In order to see what sort of code template min/max generate we need to call them. Below we have the world’s simplest test of std::max:

int StdMaxTest(int a, int b)
{
return std::max(a, b);
}

By compiling this in a release build with link-time-code-generation (LTCG) disabled and /FAcs enabled we can get a sense of the code-gen in a simple scenario, without even having to call the function. This technique was described in more detail in How to Report a VC++ Code-Gen Bug. Here’s what the assembly language from the .cod file looks like:

?StdMaxTest@@YAHHH@Z
push   ebp
mov    ebp, esp
mov    ecx, DWORD PTR _a$[ebp]
lea    eax, DWORD PTR _b$[ebp]
cmp    ecx, DWORD PTR _b$[ebp]
lea    edx, DWORD PTR _a$[ebp]
cmovge eax, edx
mov    eax, DWORD PTR [eax]
pop    ebp
ret    0

The first two and last two instructions are boilerplate prologue and epilogue. I’ve put the code that does the work in bold. There are six instructions and, roughly speaking, they conditionally select the address of the largest value, then load the winner from the specified address.

Now let’s consider an alternative definition of a template max function. This function is identical to std::max except that its return type is a value instead of a reference.

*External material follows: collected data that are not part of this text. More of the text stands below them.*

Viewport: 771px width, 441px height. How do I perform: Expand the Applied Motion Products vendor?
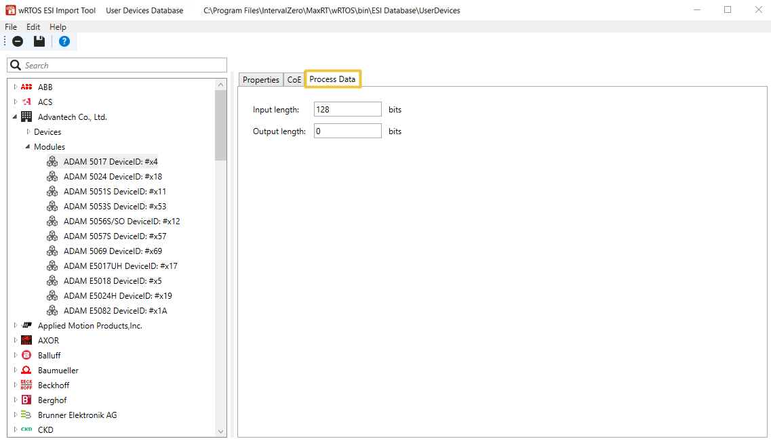pos(16,326)
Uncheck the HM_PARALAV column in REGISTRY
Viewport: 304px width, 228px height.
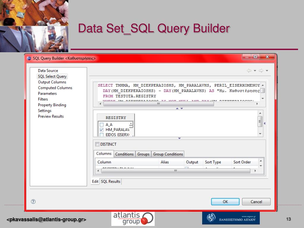pyautogui.click(x=102, y=130)
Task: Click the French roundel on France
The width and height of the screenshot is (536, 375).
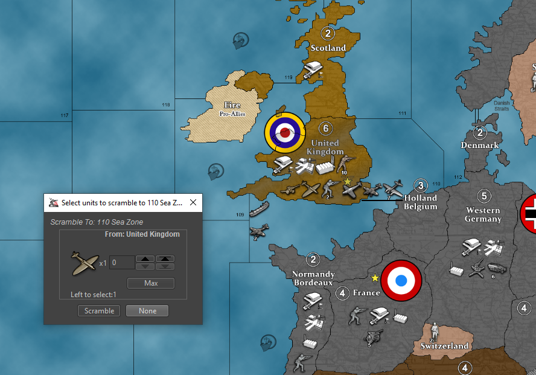Action: point(400,280)
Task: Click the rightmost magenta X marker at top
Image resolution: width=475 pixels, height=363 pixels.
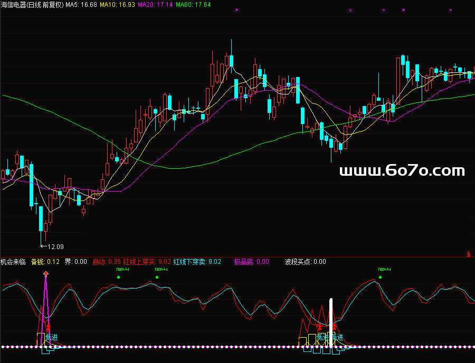Action: click(450, 10)
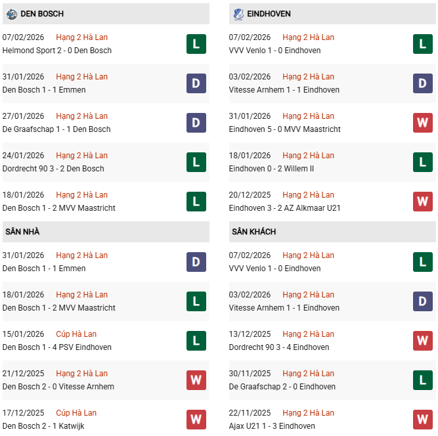This screenshot has width=438, height=436.
Task: Click the DEN BOSCH team header title
Action: pyautogui.click(x=42, y=14)
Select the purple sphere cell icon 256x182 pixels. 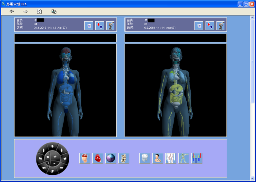click(110, 158)
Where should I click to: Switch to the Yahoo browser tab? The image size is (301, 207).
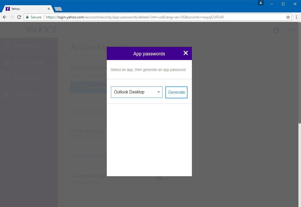pyautogui.click(x=15, y=9)
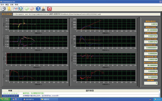Click the green start simulation icon
Screen dimensions: 162x101
27,9
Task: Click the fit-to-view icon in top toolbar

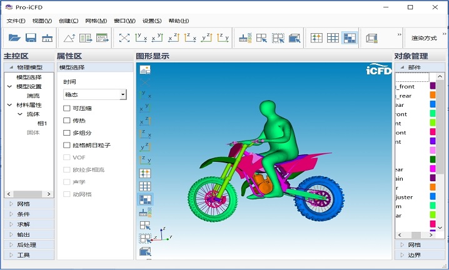Action: [x=124, y=38]
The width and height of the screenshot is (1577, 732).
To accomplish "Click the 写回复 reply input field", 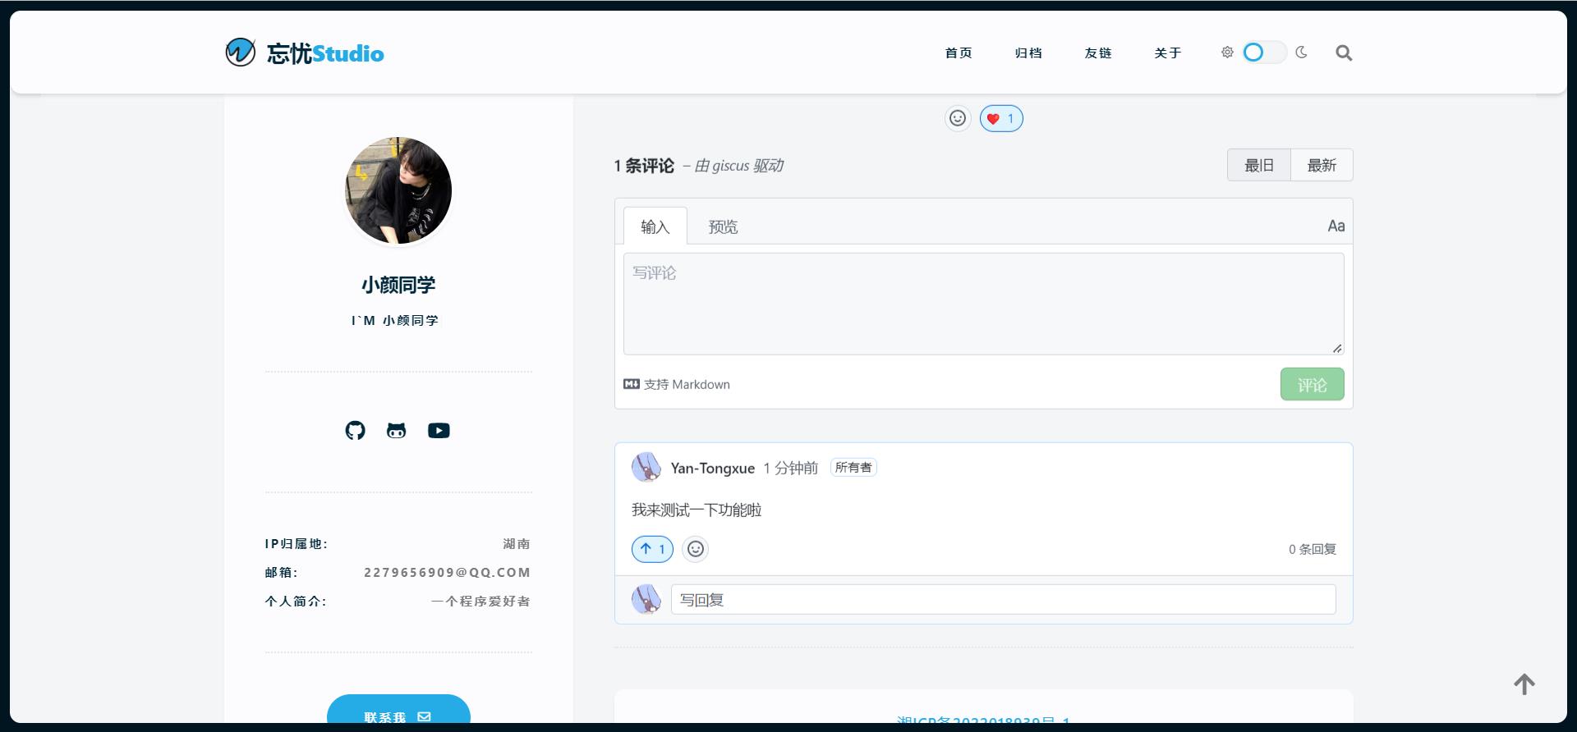I will [1003, 600].
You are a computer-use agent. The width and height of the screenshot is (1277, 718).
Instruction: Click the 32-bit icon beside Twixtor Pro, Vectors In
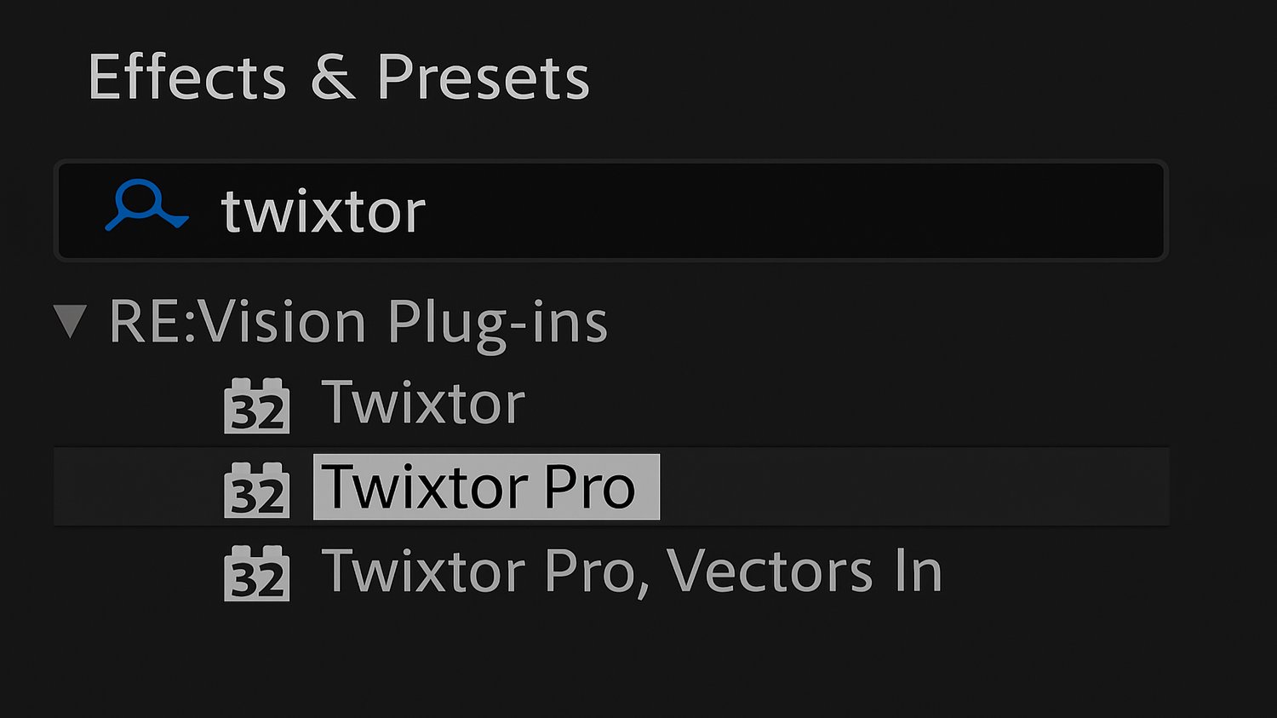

Here’s the function and a test caller:

template <class T>
T FastMax(const T& left, const T& right)
{
return left > right ? left : right;
}

int FastMaxTest(int a, int b)
{
return FastMax(a, b);
}

And here’s the generated code:

?FastMaxTest@@YAHHH@Z
push ebp
mov   ebp, esp
mov   eax, DWORD PTR _b$[ebp]
cmp   DWORD PTR _a$[ebp], eax
cmovg eax, DWORD PTR _a$[ebp]
pop   ebp
ret   0

The inner section of the function – the part that does the actual work – is three instructions instead of six. Instead of selecting the winning address and then loading the value it just selects the winning value.

All else being equal, smaller and shorter code is better. A shorter dependency chain means higher peak speed, and a smaller footprint means fewer i-cache misses. While lower instruction counts don’t always equal higher speed, if all else is equal (no expensive instructions) they should give equivalent or better speed. The smaller code won’t necessarily be faster, but it will not be slower, and being smaller is a real advantage.

Timing differences

Measuring the performance of three to six instructions is impossible. Given that modern processors can have far more instructions than that in-flight at one time it isn’t even well defined. So, we need a better test.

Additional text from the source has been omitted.